Overall, the nonce-less transaction model of HyperSDK offers both usability and performance benefits, making it a compelling choice for building scalable, highly-performative blockchains.

Warp Messaging

Every HyperVM has the ability to use Avalanche Warp Messaging (AWM) out-of-the-box. AWM is a primitive tool provided by the Avalanche Network that allows any subnet to send and receive messages to any other subnet on the Avalanche Network. This feature is crucial to subnet communication and allows for a truly inter-connected network of subnets. Read more about AWM here.

Easy Functionality Upgrades

Every single on-chain object and parameter is scoped by block timestamp. That means the rules, properties, and even functionality for any of these can be changed based on the timestamp of the block they are in. Need to make an upgrade to your VM? No sweat! Need to disable a feature for a specific amount if time? Easy! Your blockchain just became fully upgradable.

Proposer Aware Gossip

Traditional Avalanche virtual machine gossip can often feel like that overly enthusiastic friend who will broadcast the smallest piece of news to everyone they know. While, yes, this ensures the information gets around it can also lead to a ton of unnecessary noise. That's where proposer aware gossip comes in similarly to a trusted confidant to whom we can share information with knowing it'll be disclosed judiciously. Since we prioritize the proposer (the key decision maker for the next block), it insures the right information will reach the right place while also reducing overall gossip further improving network efficiency.

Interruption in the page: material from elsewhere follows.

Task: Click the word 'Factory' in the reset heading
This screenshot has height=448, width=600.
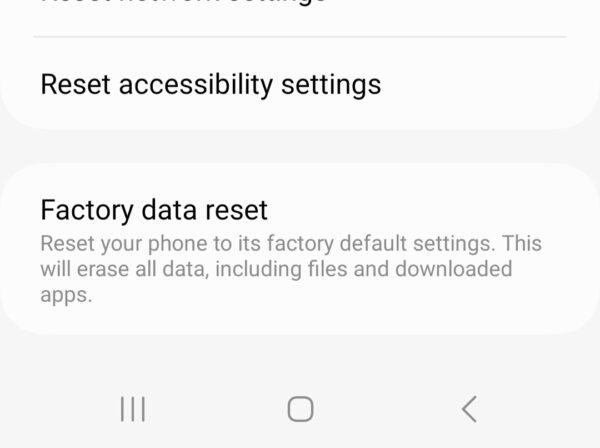Action: click(x=84, y=210)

Transaction Results & Execution Rollback

For a moment, imagine you're putting together a jigsaw puzzle and you're testing a piece out to see if it fits. You put the piece in and it doesn't. The piece is now stuck there forever and you're unable to remove it. That is what it is like to work with a blockchain without transaction results or execution rollback. HyperSDK allows for actions in a blockchain to have outcomes (results, fees, and success statuses). If an action is unsuccessful, any changes it made to the blockchain's state are reverted. This feature is useful for developing smart contract-based systems that might need to stop execution early if certain conditions aren't met, which can be more cost-effective than carrying out the full transaction.

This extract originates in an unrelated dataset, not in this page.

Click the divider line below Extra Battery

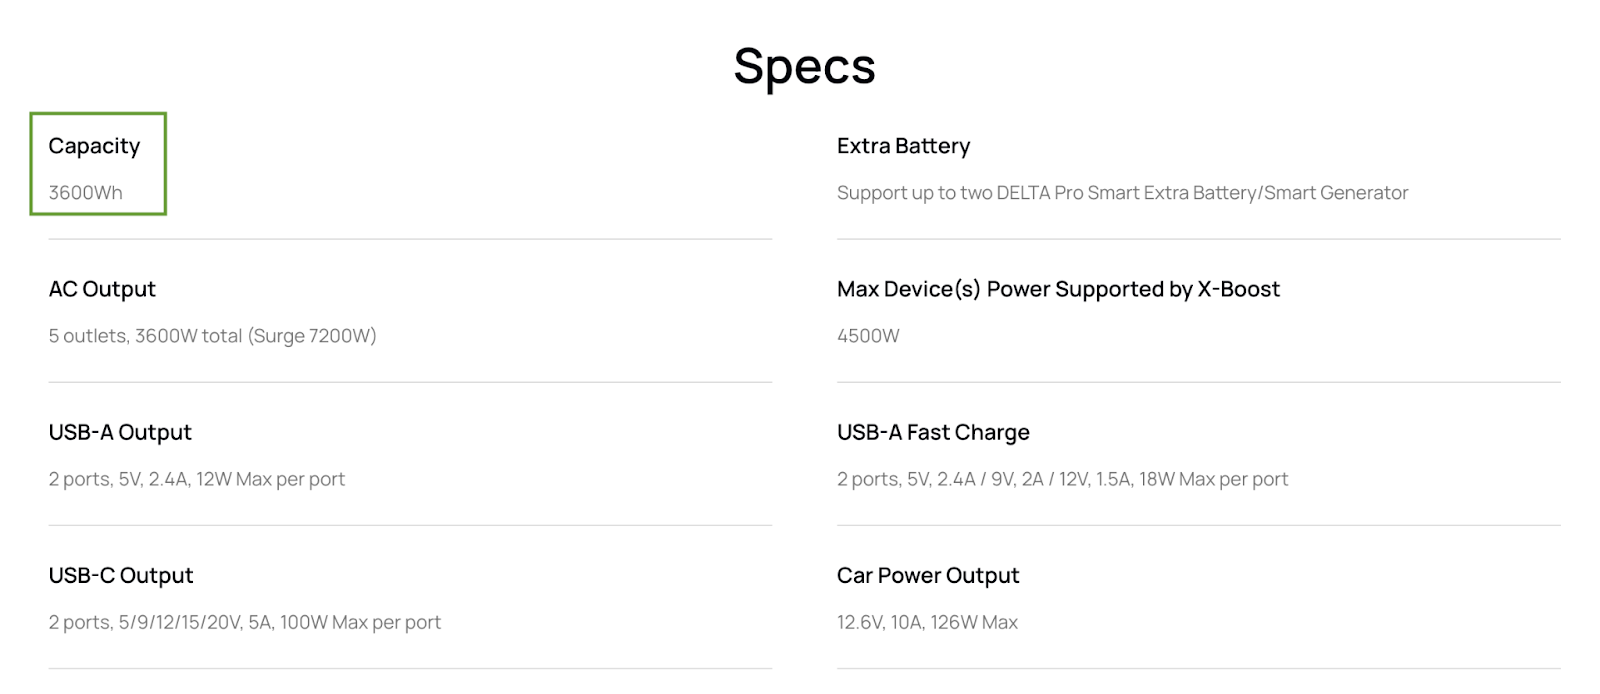point(1198,239)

However, HyperSDK does not record or index the results of these actions. Unlike many other blockchain tools, it doesn't have an "archival mode" for historical access. Instead, it only keeps the information needed to validate the next block in the chain and to help new nodes synchronize with the current state of the blockchain. When a block is accepted, a HyperVM will communicate the results of all executions upon which we could perform a callback function if we want that information saved for later.

Unified Metrics & Logging

Unified logging and metrics are also included within HyperSDK. Its logging works by collecting log data from various parts of network and consolidating it into a single, manageable stream. This log data can include everything from transaction processing times to system errors, providing a comprehensive view of a HyperChain's activities. The unified nature of this logging system makes it easier to identify patterns or issues that might otherwise be missed when data is spread across multiple, disparate logs.

Phew! That was a lot of information. Let's take a moment to digest this. It's clear there's a wealth of functionality and advanced optimization techniques at work beneath the surface of HyperSDK. While intricate and fascinating, they are largely managed by HyperSDK itself freeing us from the burden of having to do it. Now we can shift our focus towards the more practical and tangible components of a HyperVM.

Components of a HyperVM

In this section we'll go through each interface of a HyperVM.

Controller

The Controller is a main component of a HyperVM. As the entry point, it is responsible for initializing all the data structures that will be utilized. These data structures include configuration files, builders, gossipers, databases, handlers, and registries.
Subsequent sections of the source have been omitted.